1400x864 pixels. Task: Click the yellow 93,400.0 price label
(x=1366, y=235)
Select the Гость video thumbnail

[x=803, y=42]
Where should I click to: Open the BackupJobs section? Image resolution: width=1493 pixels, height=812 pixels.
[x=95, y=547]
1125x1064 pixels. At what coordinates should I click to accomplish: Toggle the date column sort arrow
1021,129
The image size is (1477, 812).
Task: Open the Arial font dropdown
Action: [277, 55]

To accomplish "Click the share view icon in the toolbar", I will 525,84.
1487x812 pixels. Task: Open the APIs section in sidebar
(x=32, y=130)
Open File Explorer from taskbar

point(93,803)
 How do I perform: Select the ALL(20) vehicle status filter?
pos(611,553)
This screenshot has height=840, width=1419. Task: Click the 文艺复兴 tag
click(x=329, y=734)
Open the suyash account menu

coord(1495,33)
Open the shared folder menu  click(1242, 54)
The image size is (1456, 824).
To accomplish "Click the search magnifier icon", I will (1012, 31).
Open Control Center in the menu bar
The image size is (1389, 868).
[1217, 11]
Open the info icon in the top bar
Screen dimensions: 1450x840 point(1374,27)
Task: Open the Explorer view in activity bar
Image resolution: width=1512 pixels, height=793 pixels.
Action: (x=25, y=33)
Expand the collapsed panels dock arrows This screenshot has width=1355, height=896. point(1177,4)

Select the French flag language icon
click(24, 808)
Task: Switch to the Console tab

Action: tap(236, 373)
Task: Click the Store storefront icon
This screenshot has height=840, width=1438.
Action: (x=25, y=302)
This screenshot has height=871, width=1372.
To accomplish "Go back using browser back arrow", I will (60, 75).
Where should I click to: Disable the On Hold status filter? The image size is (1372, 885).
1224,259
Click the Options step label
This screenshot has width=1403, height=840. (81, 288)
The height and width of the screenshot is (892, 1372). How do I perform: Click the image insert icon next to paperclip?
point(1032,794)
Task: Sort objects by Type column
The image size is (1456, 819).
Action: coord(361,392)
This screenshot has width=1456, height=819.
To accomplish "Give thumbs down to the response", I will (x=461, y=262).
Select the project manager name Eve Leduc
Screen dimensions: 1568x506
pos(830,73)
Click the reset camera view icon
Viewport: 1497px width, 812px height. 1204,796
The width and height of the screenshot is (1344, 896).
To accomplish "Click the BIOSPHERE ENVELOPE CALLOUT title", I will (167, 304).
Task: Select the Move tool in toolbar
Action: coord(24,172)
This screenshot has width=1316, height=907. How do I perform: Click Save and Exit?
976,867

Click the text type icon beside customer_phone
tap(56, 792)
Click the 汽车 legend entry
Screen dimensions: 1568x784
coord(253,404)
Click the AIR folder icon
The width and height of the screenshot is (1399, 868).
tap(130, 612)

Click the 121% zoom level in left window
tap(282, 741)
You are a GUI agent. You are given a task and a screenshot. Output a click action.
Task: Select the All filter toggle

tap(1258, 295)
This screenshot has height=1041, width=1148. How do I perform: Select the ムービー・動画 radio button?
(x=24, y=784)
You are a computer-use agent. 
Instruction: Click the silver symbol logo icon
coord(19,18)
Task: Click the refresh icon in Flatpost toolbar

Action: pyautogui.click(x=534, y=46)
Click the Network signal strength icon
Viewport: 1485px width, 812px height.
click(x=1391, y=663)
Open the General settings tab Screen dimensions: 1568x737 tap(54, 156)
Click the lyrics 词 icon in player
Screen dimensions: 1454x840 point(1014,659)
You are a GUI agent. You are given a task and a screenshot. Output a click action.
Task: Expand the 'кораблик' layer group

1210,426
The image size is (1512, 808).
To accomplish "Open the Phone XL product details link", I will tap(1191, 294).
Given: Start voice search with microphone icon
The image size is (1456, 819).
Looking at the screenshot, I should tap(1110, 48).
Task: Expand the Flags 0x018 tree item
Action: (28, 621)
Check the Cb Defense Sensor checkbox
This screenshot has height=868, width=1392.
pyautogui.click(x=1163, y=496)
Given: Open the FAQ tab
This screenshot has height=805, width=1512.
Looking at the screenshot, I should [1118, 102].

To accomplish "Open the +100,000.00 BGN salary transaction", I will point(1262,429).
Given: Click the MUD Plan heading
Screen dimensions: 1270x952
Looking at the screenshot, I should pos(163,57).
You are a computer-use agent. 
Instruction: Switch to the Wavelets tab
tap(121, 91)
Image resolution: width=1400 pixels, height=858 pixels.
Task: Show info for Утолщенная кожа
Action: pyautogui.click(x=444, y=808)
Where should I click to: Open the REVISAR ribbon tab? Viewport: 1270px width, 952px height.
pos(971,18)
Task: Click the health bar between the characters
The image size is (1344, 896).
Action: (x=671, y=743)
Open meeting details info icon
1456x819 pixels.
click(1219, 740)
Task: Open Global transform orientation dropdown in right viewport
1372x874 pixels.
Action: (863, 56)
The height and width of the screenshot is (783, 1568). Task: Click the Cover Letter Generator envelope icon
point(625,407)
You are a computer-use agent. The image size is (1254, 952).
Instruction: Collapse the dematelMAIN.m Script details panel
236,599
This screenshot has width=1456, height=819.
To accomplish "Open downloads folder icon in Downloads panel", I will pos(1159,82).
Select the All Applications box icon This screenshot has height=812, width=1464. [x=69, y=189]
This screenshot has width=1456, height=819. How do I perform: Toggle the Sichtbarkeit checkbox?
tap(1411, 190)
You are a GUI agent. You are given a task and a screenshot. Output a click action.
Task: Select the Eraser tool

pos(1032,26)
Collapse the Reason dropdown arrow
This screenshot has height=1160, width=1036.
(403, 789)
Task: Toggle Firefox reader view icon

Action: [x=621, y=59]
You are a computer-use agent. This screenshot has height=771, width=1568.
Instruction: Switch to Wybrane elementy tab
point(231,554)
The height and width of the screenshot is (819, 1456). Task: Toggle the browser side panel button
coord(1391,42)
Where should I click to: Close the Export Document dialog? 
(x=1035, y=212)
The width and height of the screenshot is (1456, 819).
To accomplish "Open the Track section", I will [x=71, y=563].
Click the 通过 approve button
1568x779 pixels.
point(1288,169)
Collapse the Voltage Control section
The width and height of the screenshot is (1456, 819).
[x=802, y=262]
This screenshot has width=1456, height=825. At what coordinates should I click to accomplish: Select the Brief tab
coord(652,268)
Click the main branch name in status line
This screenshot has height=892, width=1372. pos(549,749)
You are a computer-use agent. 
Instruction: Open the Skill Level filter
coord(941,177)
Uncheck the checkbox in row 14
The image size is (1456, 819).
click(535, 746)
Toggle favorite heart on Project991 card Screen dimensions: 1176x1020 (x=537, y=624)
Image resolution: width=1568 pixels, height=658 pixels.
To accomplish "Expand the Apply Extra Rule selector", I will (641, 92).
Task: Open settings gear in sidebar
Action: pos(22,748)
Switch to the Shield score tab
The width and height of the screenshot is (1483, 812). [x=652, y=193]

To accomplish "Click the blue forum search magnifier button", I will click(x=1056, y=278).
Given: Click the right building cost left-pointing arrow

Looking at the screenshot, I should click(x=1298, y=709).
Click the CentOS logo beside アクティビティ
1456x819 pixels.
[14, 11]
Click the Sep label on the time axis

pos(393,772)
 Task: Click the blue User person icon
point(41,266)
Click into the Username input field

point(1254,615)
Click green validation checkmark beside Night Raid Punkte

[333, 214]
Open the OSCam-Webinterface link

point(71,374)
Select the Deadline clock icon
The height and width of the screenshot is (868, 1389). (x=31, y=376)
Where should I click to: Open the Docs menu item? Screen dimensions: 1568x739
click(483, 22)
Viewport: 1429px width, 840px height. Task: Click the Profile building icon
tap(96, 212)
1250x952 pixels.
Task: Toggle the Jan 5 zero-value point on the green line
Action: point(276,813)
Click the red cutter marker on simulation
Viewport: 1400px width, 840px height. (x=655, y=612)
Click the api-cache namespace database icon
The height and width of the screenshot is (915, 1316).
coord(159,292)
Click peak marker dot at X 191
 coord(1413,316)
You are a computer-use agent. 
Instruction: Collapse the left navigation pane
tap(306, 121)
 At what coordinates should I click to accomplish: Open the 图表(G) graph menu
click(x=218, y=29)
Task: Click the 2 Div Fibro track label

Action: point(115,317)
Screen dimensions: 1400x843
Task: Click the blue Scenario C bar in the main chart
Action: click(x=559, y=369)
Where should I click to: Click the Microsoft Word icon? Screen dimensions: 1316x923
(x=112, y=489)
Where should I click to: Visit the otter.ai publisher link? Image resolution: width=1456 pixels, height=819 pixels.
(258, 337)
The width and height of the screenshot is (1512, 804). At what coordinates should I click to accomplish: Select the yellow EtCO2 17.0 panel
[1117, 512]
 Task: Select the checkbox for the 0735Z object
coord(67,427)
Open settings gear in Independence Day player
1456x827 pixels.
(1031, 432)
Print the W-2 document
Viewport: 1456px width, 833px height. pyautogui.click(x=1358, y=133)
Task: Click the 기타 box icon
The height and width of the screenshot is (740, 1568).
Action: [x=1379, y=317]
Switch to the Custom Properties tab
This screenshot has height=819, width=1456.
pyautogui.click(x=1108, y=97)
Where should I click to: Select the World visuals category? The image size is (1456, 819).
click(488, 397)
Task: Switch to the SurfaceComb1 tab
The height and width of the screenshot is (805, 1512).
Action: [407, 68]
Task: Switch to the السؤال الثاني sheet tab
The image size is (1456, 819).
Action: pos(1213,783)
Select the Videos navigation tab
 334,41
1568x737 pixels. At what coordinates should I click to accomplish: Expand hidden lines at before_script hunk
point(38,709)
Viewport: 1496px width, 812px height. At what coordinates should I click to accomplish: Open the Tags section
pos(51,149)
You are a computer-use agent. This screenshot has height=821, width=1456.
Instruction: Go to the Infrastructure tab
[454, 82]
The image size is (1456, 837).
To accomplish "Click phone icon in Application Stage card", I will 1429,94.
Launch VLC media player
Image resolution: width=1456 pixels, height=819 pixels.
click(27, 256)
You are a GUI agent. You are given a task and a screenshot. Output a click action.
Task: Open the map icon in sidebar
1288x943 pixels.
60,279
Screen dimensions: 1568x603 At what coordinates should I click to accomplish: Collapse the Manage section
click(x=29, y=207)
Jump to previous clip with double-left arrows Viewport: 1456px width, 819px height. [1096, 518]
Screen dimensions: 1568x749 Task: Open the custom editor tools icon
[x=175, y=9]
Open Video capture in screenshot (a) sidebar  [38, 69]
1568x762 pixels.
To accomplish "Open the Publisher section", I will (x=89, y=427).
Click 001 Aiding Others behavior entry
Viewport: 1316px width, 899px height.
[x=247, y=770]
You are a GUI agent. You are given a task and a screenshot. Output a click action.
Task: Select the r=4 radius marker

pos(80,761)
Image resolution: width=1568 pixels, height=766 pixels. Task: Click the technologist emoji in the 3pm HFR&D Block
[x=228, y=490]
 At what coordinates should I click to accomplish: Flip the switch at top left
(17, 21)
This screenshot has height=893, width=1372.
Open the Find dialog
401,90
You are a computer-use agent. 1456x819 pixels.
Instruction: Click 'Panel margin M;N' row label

++++++++++

**Problem statement:** Find the line with "Task: Expand the 'кораблик' layer group" in the entries above. Retype it and each line after it, exactly, through the line with "Given: Open the FAQ tab", and stop there.

**Completed exercise:**
Task: Expand the 'кораблик' layer group

1210,426
The image size is (1512, 808).
To accomplish "Open the Phone XL product details link", I will tap(1191, 294).
Given: Start voice search with microphone icon
The image size is (1456, 819).
Looking at the screenshot, I should tap(1110, 48).
Task: Expand the Flags 0x018 tree item
Action: (28, 621)
Check the Cb Defense Sensor checkbox
This screenshot has height=868, width=1392.
pyautogui.click(x=1163, y=496)
Given: Open the FAQ tab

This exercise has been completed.